Blog - If AI Is So Wonderful, Why Do I Still Need to Work So Hard?
- Yael Hanein
- 19 hours ago
- 3 min read

AI is everywhere. It writes, summarizes, translates, codes, debugs, formats, explains, and occasionally even inspires. I use AI tools constantly—daily, hourly—both as a researcher in academia and as someone who works closely with industry. And yet, despite all this technological magic, my days are still packed. My to-do list still spills into the evening. My brain is still tired at the end of the day.
If AI is supposed to make us more productive, faster, freer—why does it feel like I’m still working just as hard?
At first glance, the answer seems obvious: maybe expectations have simply increased. But that’s only part of the story.
The Nature of My Work Hasn’t Disappeared—It Has Shifted
My days are filled with a mix of short and long tasks. Emails, reviews, meetings, feedback loops, and administrative chores are interleaved with deep, cognitively demanding work: writing papers, designing exams, crafting research proposals, mentoring students, shaping ideas.
AI has absolutely transformed how some of these tasks are executed.
Drafting text is faster.
Summarizing literature is easier.
Generating examples, explanations, or alternative phrasings takes seconds instead of hours.
And yet, the work itself hasn’t gone away.
Writing a paper is still a long and challenging process. Not because typing is slow—but because thinking is hard. Because deciding what matters, what is novel, what is correct, and what is worth saying is still deeply human labor. AI can help me phrase an argument, but it cannot decide which argument is worth making.
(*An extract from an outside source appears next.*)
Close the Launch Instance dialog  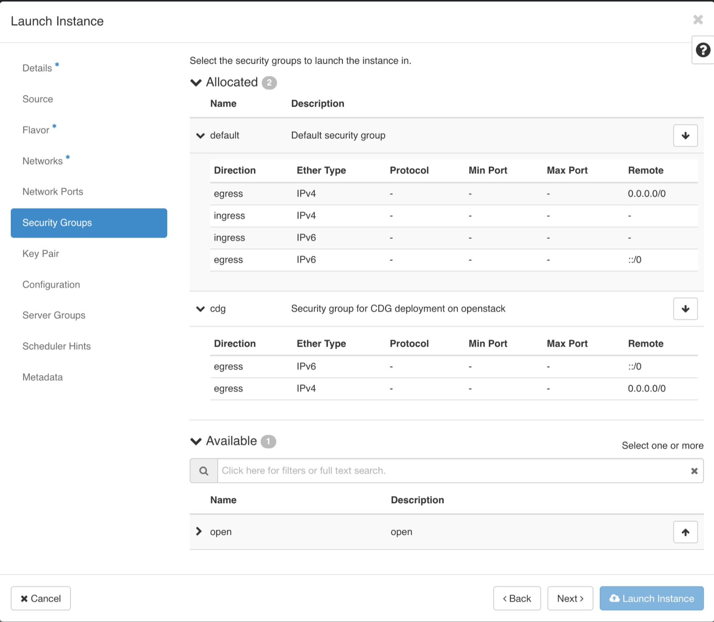(x=698, y=20)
It can smooth prose, but it cannot resolve conceptual confusion. It accelerates execution, not judgment.
AI Helps With the “How,” Not the “Why”
Consider preparing exams. AI can generate questions, suggest variations, even estimate difficulty levels. But ensuring that an exam is fair, aligned with learning objectives, resistant to shortcuts, and appropriate for this specific cohort of students? That still requires care, responsibility, and context. If anything, AI raises the bar: I now have more options, more versions, more things to evaluate and refine.
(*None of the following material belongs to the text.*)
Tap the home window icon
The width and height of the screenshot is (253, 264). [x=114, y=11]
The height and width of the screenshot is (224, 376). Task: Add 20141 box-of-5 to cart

The same is true for writing research proposals. AI can help structure, rephrase, compress, or expand. But proposals are not written for machines—they are written for people. People with limited attention, strong opinions, hidden biases, and competing priorities. Crafting something that will be read, understood, and evaluated favorably is still a deeply social and strategic task. AI assists, but it does not replace the act of persuasion.
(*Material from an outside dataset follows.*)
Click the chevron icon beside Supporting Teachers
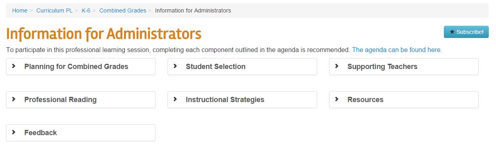The image size is (496, 163). click(337, 66)
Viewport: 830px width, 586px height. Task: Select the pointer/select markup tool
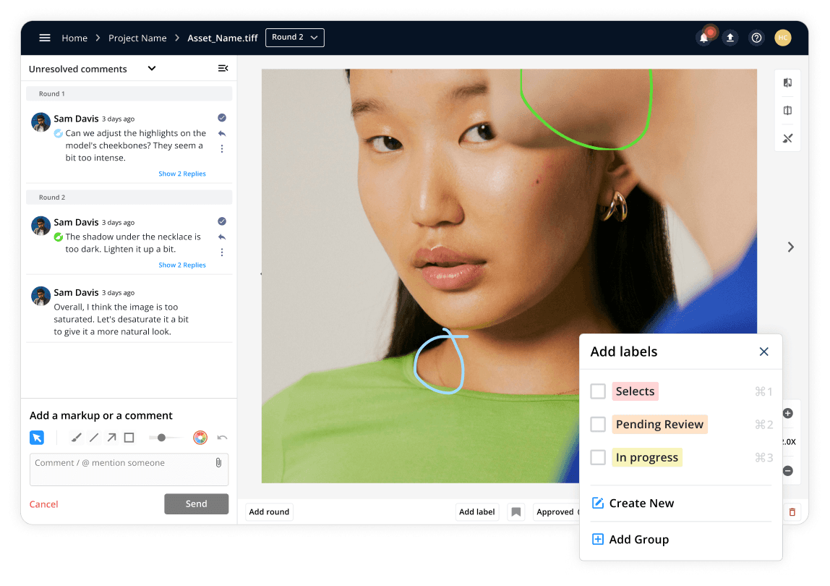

Productivity Gains Don’t Always Feel Like Relief
There’s a subtle paradox here: when execution becomes easier, ambition expands.
Because I can do more, I often do more.
Papers become more polished. Proposals become more ambitious. Teaching materials become richer. Expectations—my own and others’—quietly adjust upward. The saved time doesn’t automatically turn into rest; it often gets reinvested into quality, scope, or parallel tasks.
AI didn’t give me empty days. It gave me denser ones.
The Bottleneck Was Never Typing
For knowledge work, the real bottlenecks were never mechanical. They were—and still are—cognitive:
Deciding what question is worth asking
Choosing between imperfect alternatives
Taking responsibility for correctness
Making trade-offs under uncertainty
Owning the final result
AI reduces friction, but it doesn’t remove responsibility. In some ways, it increases it. When generating content is easy, discernment becomes more important. When many options are available, choosing wisely becomes harder.
Why It Still Feels Hard—and Why That’s Not a Failure
So if AI is so wonderful, why do I still need to work so hard?
Because my job is not to produce text—it’s to produce meaning.
Because my value is not speed—it’s judgment.
Because my work is evaluated not by whether it exists, but by whether it matters.
AI has changed the texture of my work, but not its essence.
And maybe that’s the quiet truth we’re still adjusting to: AI doesn’t eliminate effort—it reallocates it. Away from mechanics and toward thinking. Away from drafting and toward deciding. Away from “can I do this?” and toward “is this the right thing to do?”
That kind of work was never going to be easy.
And perhaps, if we’re honest, we wouldn’t want it to be.